人魚
その日はとても暑かった。
日がカーテンの隙間からさんさんと顔面に降り注いでいる。
昨夜、両親と妹が旅行に出かけて洗濯機を回してない事や、汗だくでシャワー浴びたいなど色んな思考が脳内で駆け回っている。が、いくら暑くても面倒くささの前には為す術もなくとりあえずスマホで時間を確認した。
もうとっくに13時過ぎ、(ニートとはいえこんな生活良くないんだろうけどなぁ……)なんて事を考えていると家のチャイムがなり、ボサボサの髪のまま1階まで駆け下り。
「は〜い」返事をしながらドアを開けると少し違和感を覚えるくらいに細い配達員が立っていた。
顔は帽子を深く被りよく見えなかった。
無言でその身体には不釣り合いな大きな発泡スチロールの箱をこちらに差し出してきた。
「あ、ありがとうございます〜、え〜っと、サインとかは……」箱を受け取り、視線を上げそう言いかけると配達員の姿は影も形もなかった。
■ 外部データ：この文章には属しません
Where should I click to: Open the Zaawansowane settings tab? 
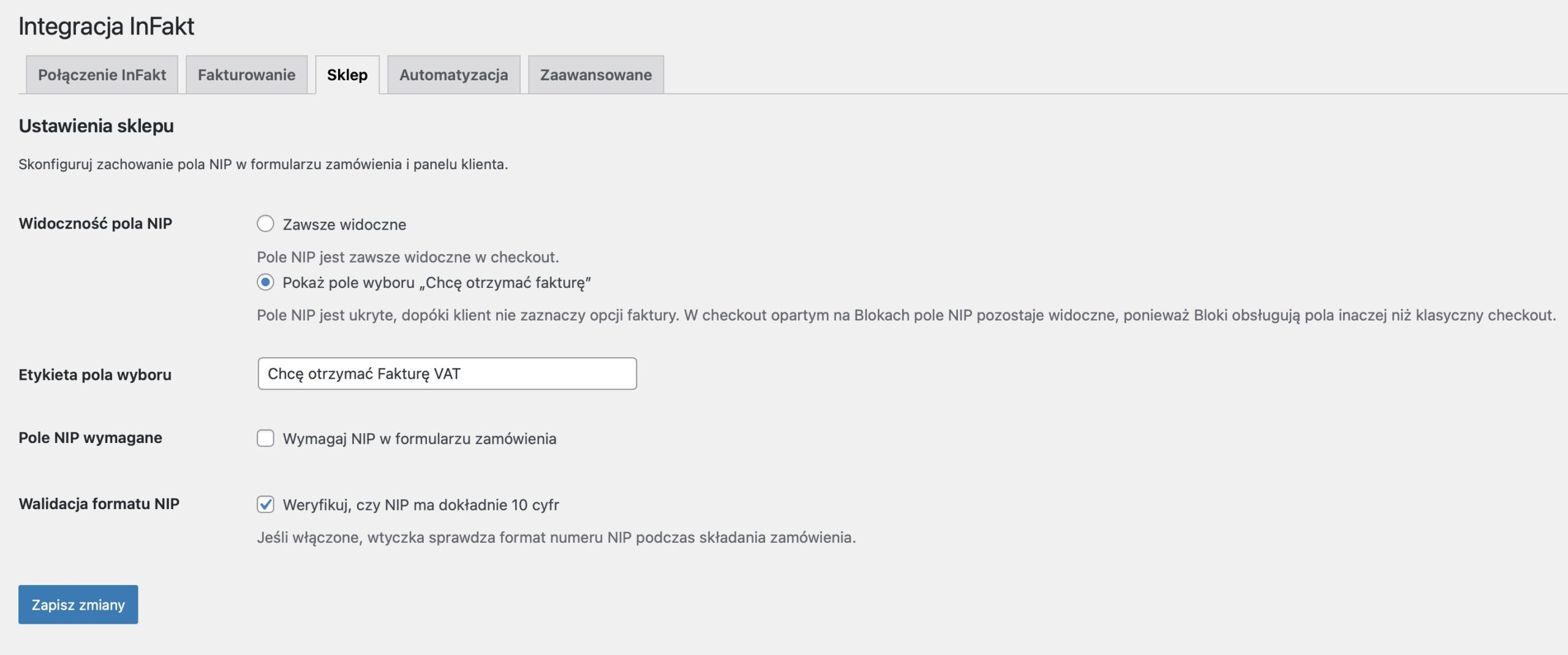coord(595,75)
(ヤバいものを受け取ったのでは…?)そう思い家の外に置いておこうか迷ったがとりあえず玄関を閉めリビングに箱を置きそれを目の前にする様にあぐらをかいた。
腕を組み開けるか悩んでいると、箱の中から何か聞こえたような気がした。
身構えてすぐ逃げられるように中腰で身構え、箱に近づく。
ガタガタッ!
明らかに音も、なんなら振動で箱が少し動き。文字通り腰を抜かす。
「な、なんなんだよ〜〜っ!!」
半ば諦め気味に情けない声をあげると内側から箱が勢いよく開けられ何かが襲いかかってくる。
(あ、しんだ……)目を強くつむり、でも諦めた様な表情で固まっていると、爪やキバで皮膚を切りさられるでも、針やトゲで刺されるわけでもなく、どちらかというと、そう……
やわらかい……?
恐る恐る目を開けると小さな女の子がこちらをニコニコと笑みを零しながら見上げている。
「……は?」
ヤケに大きな箱かと思えば女の子が入っていて、そして肌が冷たい、クール便に入って送られてきて、でも生きてて、尾ビレ?
少女の後ろに大きな尾ビレが見え、首を伸ばし横から見てみると下半身が魚の様な、絵本などに出てくる人魚そのものだった。
「タケ…ル?」
「えっ!?」まさか自分の名前を呼ばれるとも思わずまたも情けない声をあげてしまう。
「覚えてないの……?」
「なっ、なニガッ!?」声が裏がえる
「今よりも〜っと小さい頃、タケルが私を助けてくれた。網にかかって動けないところ。」
「アミ?助けた?え〜〜〜……っと。」
確かに記憶もおぼろげなほど小さな頃、海岸の岩場で何故か巨大なアミに引っかかってもがく女の子がいた。
顔や声は思い出せないし、重い網をどかしてあげると直後に後ろから自分を呼ぶ声がして振り返り、視線を戻すと女の子は居なくなっていた。
「あの、20年くらい昔の……?」
「多分そう!名前、タケルであってる?」
「そう、だけど……じゃ、じゃあ、あの女の子が、君で、人魚ってこと?」
「そう!あれからね、タケルの事を考えると胸が苦しくて、物凄くお腹がすいて、すっごく会いたかったから人間の事いっぱい教えてもらって会いに来たの!」
「は、はぁ……」何一つ理解できない…。
「その、それで何をすれば……」
「何もしなくていいよ?ただでさえ人間は短命なんだから、あっ!そうだった!結婚しよっ!!」
「はぇ……?」クソニートの脳内も真っ白で理解する事を諦めている。
何が何でどうなっているのやら、
真実は全て名も無き人魚しか知らない。